- **Stated exercise**
Reproduce the records verbatim from the line with "This screenshot has width=1365, height=655." to the line with "pyautogui.click(x=356, y=327)", including both of those lines.

[Element and text location data]

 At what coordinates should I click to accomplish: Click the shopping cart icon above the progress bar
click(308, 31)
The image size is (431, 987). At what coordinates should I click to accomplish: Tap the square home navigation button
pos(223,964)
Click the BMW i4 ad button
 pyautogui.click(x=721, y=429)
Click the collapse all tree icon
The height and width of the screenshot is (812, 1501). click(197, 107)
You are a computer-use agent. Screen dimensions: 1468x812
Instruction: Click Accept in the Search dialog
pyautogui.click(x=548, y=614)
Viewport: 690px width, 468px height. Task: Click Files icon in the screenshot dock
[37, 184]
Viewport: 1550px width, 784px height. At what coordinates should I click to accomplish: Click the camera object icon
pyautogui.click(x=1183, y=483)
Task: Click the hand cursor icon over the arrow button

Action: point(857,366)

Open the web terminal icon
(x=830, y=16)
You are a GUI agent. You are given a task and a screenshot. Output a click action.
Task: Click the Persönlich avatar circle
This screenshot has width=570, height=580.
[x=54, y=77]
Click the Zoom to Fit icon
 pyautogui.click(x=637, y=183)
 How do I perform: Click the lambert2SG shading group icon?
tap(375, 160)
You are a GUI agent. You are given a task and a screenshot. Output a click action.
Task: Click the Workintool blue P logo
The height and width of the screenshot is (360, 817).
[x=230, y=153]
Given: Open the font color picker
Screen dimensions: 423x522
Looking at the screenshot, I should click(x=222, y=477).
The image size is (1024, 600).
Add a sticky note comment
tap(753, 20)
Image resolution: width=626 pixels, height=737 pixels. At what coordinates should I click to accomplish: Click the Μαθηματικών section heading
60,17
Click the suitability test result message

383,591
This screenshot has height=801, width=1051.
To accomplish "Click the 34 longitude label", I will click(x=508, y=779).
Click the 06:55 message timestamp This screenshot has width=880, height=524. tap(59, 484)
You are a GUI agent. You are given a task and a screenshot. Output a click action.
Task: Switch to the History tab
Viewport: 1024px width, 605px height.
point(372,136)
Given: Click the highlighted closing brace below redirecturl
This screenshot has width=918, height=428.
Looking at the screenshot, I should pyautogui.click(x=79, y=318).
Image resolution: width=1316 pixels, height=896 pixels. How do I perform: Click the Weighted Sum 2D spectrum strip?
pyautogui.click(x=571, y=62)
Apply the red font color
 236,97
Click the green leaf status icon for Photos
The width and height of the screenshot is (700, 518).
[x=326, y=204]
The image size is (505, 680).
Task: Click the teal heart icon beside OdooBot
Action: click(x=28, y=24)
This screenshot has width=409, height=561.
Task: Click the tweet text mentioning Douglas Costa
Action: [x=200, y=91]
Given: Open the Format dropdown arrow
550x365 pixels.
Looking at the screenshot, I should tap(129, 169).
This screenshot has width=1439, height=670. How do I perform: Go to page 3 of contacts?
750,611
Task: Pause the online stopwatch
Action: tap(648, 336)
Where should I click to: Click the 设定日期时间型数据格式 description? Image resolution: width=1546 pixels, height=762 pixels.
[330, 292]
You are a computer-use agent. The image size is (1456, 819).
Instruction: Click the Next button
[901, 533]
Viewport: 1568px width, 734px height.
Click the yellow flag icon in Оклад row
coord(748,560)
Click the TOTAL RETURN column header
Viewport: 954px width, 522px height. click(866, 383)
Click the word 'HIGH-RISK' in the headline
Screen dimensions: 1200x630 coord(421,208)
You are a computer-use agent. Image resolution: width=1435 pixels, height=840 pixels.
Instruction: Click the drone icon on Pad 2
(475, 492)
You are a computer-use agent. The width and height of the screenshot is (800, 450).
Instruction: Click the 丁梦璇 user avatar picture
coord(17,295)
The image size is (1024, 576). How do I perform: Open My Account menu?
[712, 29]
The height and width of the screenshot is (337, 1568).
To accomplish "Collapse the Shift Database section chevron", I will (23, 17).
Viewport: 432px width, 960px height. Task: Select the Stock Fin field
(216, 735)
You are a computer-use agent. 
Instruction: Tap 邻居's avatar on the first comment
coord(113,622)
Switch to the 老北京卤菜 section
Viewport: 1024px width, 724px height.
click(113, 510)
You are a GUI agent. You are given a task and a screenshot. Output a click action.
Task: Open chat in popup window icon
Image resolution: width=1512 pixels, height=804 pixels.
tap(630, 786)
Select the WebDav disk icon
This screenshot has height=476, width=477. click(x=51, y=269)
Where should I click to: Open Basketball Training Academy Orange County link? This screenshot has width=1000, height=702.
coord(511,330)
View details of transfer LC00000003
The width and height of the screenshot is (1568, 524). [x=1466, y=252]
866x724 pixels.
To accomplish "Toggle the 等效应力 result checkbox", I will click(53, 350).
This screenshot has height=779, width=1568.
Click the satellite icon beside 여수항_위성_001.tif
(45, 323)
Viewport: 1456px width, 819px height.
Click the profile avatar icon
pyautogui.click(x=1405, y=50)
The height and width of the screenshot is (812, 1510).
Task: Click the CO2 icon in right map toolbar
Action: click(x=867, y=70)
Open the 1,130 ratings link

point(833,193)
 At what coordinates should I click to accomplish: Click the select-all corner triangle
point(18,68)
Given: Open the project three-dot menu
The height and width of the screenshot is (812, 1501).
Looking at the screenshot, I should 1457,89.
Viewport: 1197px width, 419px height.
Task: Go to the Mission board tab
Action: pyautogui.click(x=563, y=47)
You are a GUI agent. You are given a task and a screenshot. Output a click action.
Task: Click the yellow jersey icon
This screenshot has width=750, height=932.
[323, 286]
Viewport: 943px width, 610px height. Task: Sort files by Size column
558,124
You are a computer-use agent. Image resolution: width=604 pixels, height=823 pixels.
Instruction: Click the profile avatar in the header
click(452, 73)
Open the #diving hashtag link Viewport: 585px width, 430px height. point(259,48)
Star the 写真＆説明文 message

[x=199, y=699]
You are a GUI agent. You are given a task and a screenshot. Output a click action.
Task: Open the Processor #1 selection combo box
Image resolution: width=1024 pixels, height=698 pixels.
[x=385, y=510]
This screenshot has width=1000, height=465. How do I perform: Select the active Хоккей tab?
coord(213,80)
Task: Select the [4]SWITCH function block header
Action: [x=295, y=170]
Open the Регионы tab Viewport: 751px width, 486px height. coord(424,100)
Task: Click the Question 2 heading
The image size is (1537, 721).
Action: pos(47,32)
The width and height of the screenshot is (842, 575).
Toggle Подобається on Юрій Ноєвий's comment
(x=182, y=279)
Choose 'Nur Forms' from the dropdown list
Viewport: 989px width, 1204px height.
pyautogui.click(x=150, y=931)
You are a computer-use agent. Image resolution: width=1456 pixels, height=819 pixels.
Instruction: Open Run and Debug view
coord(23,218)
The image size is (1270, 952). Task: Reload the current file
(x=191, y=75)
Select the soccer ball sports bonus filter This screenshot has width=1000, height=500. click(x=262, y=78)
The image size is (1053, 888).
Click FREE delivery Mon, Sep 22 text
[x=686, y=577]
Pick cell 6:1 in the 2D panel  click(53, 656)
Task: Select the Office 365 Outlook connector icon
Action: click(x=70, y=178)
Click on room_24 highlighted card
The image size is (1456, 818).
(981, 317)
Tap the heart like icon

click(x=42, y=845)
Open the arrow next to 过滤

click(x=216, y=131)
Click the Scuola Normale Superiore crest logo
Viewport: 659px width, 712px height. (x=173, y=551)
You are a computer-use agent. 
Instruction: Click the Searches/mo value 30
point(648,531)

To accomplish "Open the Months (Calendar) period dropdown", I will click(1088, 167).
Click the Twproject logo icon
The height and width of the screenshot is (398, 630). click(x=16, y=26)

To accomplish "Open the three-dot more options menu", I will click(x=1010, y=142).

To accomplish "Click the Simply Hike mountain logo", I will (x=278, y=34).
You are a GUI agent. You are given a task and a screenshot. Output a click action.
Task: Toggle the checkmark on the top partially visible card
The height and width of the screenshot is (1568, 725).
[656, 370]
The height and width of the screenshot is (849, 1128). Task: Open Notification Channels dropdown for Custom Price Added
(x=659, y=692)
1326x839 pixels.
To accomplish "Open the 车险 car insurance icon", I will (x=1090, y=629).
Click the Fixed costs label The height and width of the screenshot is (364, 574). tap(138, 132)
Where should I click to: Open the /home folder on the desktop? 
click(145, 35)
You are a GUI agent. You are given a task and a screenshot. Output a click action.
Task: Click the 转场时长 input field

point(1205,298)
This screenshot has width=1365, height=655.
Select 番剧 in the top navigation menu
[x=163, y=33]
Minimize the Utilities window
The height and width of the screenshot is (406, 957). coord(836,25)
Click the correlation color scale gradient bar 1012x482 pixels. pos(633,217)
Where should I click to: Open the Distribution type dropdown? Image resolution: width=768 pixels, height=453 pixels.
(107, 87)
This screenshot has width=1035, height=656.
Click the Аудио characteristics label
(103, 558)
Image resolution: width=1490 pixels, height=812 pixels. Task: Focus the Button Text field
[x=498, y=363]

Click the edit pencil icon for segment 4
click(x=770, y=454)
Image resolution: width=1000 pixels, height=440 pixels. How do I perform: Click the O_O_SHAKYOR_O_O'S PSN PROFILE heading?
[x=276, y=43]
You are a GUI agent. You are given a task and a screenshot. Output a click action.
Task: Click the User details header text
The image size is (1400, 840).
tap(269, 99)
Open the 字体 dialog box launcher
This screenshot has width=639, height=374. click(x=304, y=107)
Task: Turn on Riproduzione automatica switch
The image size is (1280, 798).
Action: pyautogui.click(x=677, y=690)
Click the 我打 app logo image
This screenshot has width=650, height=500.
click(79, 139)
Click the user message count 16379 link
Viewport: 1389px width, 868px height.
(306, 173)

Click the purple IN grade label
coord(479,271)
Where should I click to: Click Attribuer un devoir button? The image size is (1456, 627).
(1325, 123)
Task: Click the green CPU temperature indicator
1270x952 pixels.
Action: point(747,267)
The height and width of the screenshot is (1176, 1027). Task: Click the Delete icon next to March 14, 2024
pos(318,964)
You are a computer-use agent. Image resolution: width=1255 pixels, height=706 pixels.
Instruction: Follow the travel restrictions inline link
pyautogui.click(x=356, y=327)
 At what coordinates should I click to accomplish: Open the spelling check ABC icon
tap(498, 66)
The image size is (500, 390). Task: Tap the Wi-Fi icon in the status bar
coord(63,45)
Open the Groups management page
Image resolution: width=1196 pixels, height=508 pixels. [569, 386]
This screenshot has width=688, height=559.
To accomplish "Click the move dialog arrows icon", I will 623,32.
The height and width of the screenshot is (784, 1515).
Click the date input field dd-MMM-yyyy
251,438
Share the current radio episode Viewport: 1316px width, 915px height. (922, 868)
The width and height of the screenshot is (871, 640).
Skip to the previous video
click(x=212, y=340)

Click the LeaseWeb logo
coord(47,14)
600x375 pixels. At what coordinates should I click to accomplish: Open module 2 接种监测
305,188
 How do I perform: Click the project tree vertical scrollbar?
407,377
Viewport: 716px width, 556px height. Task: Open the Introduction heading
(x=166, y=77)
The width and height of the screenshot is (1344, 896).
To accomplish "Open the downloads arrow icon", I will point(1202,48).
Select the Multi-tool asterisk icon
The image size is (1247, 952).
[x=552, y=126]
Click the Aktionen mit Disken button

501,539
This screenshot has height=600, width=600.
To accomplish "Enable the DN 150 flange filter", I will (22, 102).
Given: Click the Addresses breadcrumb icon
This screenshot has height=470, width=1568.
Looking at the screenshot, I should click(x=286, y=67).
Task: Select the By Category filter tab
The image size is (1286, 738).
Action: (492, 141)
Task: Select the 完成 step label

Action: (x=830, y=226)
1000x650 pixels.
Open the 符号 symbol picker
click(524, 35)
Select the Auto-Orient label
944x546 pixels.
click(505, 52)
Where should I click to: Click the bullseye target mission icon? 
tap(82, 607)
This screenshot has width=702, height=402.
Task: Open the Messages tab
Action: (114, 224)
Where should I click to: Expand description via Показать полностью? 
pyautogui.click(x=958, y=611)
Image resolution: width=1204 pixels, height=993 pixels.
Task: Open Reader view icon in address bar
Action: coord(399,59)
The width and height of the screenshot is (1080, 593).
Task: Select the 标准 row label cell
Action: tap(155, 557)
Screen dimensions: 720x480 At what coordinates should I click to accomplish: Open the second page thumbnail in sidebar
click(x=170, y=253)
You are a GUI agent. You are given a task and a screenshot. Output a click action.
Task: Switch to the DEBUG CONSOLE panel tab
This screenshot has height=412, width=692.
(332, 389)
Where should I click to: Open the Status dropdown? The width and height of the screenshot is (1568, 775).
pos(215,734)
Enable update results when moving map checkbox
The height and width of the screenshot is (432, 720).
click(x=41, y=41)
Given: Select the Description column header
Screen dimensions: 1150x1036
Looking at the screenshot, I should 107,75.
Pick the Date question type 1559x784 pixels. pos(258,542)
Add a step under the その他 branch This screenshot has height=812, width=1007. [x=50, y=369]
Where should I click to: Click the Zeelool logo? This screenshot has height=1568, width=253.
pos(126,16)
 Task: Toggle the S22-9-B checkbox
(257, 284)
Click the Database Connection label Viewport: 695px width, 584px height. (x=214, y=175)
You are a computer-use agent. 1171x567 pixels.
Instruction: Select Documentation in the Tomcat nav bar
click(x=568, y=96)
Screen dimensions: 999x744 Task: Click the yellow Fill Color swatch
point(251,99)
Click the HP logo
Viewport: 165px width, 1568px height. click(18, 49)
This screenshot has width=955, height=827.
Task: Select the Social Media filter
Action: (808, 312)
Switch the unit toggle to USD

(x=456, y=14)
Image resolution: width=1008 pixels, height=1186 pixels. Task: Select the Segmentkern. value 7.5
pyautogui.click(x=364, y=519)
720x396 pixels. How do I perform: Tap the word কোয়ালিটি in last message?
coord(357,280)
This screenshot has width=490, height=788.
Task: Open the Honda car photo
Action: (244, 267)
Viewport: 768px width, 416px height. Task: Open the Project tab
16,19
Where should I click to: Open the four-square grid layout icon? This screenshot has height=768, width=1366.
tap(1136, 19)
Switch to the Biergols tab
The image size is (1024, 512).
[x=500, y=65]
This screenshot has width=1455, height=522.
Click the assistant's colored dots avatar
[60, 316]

- **Exercise answer**
This screenshot has width=1365, height=655.
Select 番剧 in the top navigation menu
[x=163, y=33]
Minimize the Utilities window
The height and width of the screenshot is (406, 957). coord(836,25)
Click the correlation color scale gradient bar 1012x482 pixels. pos(633,217)
Where should I click to: Open the Distribution type dropdown? Image resolution: width=768 pixels, height=453 pixels.
(107, 87)
This screenshot has width=1035, height=656.
Click the Аудио characteristics label
(103, 558)
Image resolution: width=1490 pixels, height=812 pixels. Task: Focus the Button Text field
[x=498, y=363]

Click the edit pencil icon for segment 4
click(x=770, y=454)
Image resolution: width=1000 pixels, height=440 pixels. How do I perform: Click the O_O_SHAKYOR_O_O'S PSN PROFILE heading?
[x=276, y=43]
You are a GUI agent. You are given a task and a screenshot. Output a click action.
Task: Click the User details header text
The image size is (1400, 840).
tap(269, 99)
Open the 字体 dialog box launcher
This screenshot has width=639, height=374. click(x=304, y=107)
Task: Turn on Riproduzione automatica switch
The image size is (1280, 798).
Action: pyautogui.click(x=677, y=690)
Click the 我打 app logo image
This screenshot has width=650, height=500.
click(79, 139)
Click the user message count 16379 link
Viewport: 1389px width, 868px height.
(306, 173)

Click the purple IN grade label
coord(479,271)
Where should I click to: Click Attribuer un devoir button? The image size is (1456, 627).
(1325, 123)
Task: Click the green CPU temperature indicator
1270x952 pixels.
Action: point(747,267)
The height and width of the screenshot is (1176, 1027). Task: Click the Delete icon next to March 14, 2024
pos(318,964)
You are a computer-use agent. Image resolution: width=1255 pixels, height=706 pixels.
Instruction: Follow the travel restrictions inline link
pyautogui.click(x=356, y=327)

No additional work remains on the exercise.